[Materials provided]
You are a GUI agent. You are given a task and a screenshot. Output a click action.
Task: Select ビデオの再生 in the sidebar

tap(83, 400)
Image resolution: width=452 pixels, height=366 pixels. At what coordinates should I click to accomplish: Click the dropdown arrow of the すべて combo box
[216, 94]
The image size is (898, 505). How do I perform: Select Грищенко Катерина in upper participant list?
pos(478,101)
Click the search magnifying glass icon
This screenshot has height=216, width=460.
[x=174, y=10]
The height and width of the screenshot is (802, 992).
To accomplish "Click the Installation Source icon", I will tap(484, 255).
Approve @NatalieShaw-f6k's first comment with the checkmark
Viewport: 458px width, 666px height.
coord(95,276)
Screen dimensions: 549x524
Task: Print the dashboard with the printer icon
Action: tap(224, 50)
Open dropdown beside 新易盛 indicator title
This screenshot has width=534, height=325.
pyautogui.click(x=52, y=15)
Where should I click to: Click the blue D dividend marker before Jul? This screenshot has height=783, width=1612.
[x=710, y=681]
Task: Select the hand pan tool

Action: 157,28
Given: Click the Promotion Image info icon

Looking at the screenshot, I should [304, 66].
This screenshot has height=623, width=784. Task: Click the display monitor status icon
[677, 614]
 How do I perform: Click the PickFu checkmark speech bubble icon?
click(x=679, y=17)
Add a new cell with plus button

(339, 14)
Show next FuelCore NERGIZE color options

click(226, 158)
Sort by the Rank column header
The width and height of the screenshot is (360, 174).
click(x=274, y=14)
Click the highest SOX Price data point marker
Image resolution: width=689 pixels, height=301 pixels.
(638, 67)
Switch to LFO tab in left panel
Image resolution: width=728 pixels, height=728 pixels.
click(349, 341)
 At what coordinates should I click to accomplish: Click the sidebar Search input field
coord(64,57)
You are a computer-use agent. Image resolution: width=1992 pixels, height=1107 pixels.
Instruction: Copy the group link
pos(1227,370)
[/Materials provided]
■ **What you need to do**
Pull out the lines above in which the word "agent" appears.

■ **Answer for this exercise**
You are a GUI agent. You are given a task and a screenshot. Output a click action.
You are a computer-use agent. Image resolution: width=1992 pixels, height=1107 pixels.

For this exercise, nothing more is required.